WHAT THE EXERCISE ASKS:
The records are set out below this line. Return exactly the lines from the one containing "Instruction: Click the zoom in magnifier icon" through the last, and exclude the pictures.

[Dataset excerpts]
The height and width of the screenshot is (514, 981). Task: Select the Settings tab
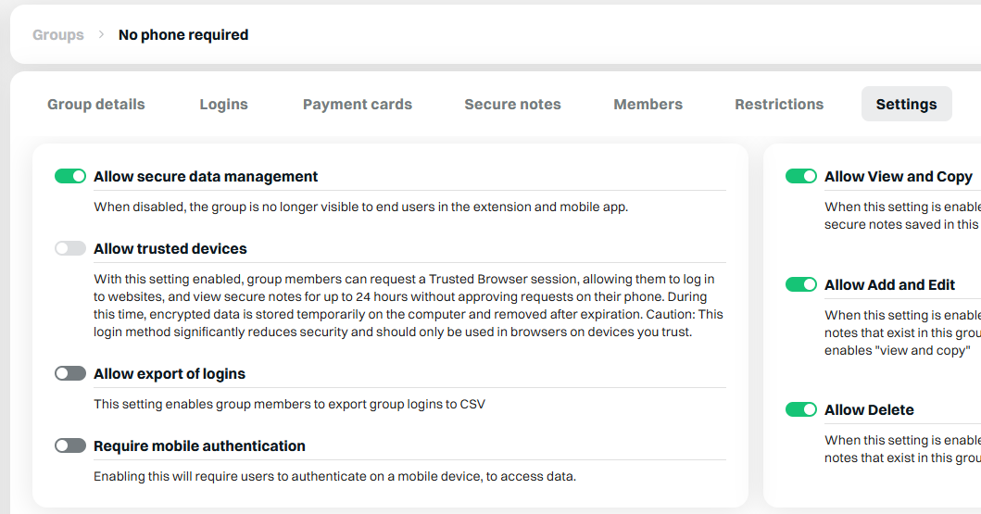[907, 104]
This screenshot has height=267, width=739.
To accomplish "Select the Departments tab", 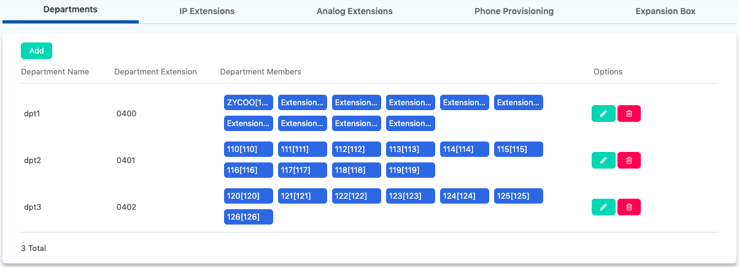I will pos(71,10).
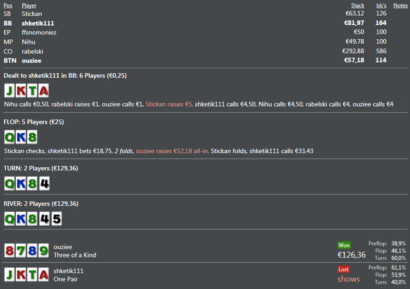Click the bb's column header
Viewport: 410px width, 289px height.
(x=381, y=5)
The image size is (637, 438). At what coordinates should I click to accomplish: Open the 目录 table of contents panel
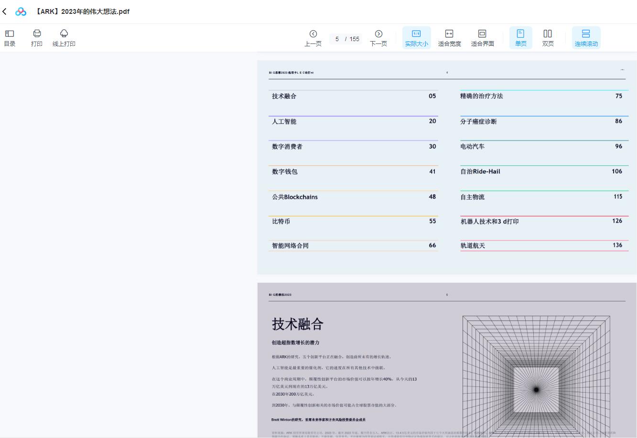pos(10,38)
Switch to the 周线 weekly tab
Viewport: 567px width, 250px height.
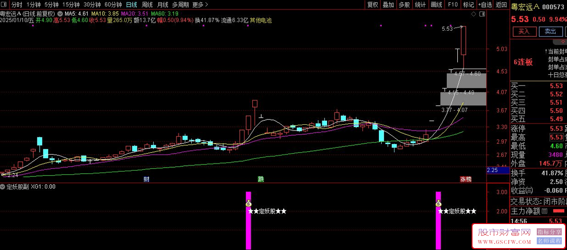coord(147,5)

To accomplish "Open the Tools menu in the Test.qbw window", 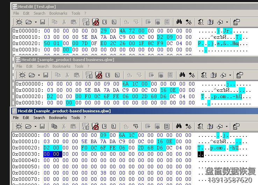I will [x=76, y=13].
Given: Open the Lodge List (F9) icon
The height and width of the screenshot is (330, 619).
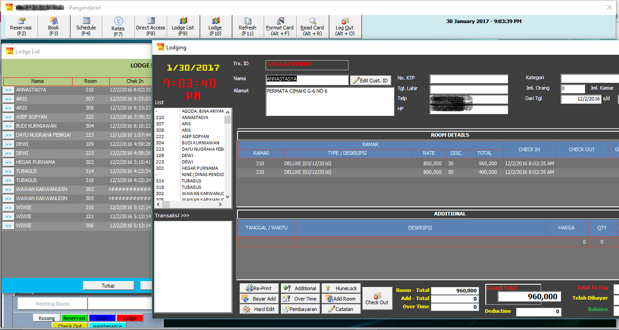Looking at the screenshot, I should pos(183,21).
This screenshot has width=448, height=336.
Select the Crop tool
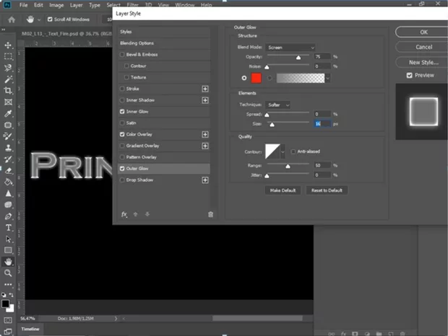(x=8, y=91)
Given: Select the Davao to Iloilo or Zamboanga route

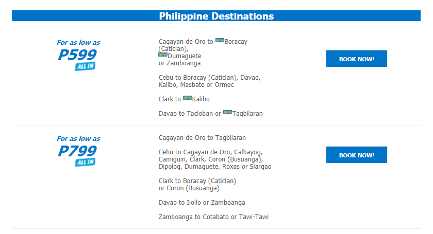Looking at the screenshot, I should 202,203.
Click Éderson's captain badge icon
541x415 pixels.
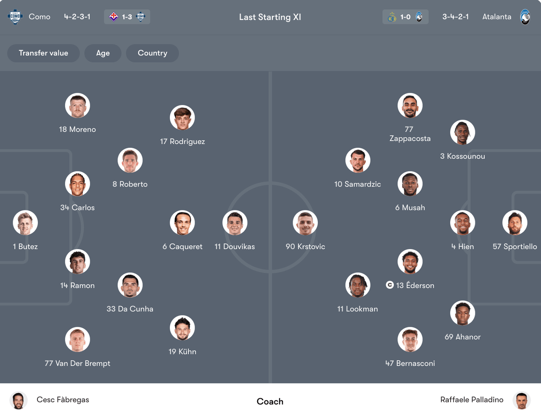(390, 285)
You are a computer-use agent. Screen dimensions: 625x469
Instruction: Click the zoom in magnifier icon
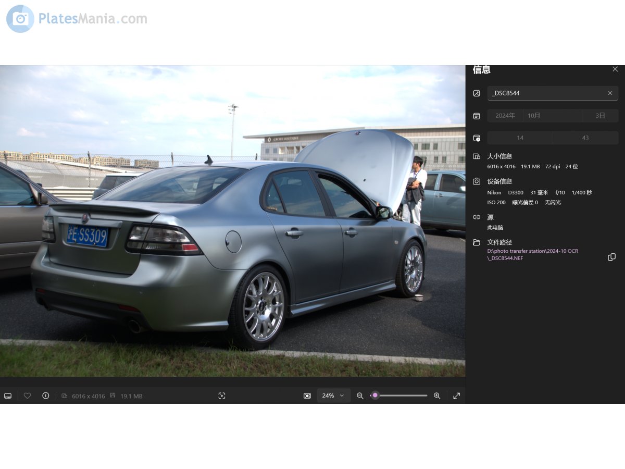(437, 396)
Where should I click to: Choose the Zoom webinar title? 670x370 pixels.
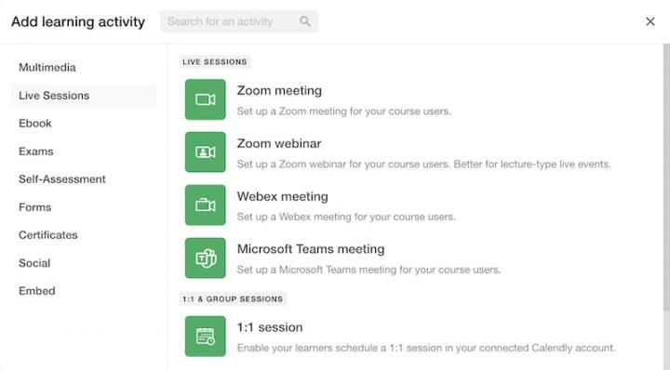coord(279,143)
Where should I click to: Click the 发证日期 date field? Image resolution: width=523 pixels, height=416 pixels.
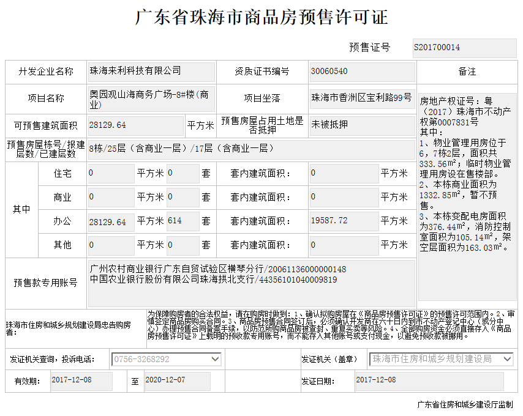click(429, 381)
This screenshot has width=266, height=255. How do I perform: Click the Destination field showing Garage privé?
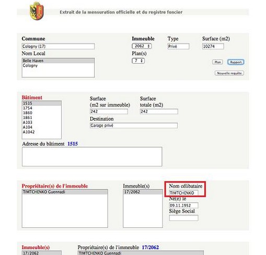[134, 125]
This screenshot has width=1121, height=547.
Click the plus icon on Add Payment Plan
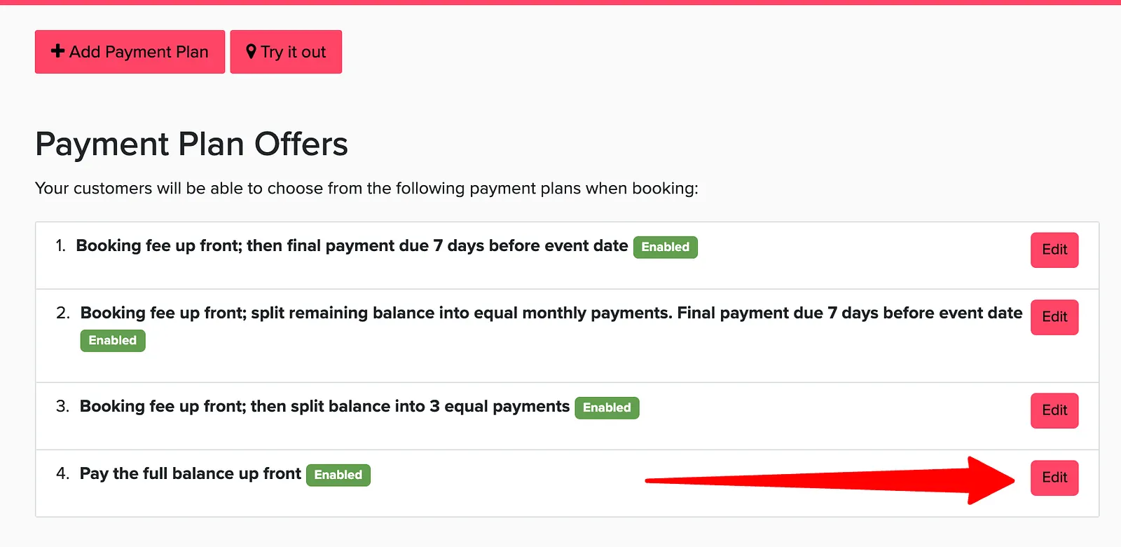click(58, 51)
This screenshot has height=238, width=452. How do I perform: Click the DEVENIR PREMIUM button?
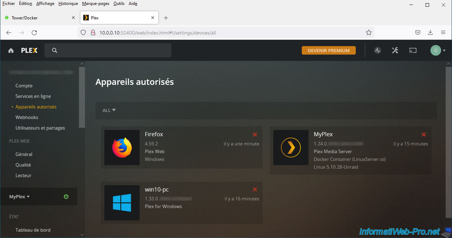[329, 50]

REPLY:
Instruction: Click the zoom in magnifier icon
(437, 396)
Where should I click to: Choose the Zoom webinar title? 670x370 pixels.
coord(279,143)
Where should I click to: Click the 发证日期 date field? Image resolution: width=523 pixels, height=416 pixels.
click(429, 381)
This screenshot has width=266, height=255. How do I perform: Click the Destination field showing Garage privé?
[134, 125]
This screenshot has width=1121, height=547.
Click the plus icon on Add Payment Plan
click(58, 51)
This screenshot has height=238, width=452. How do I perform: Click the DEVENIR PREMIUM button?
[329, 50]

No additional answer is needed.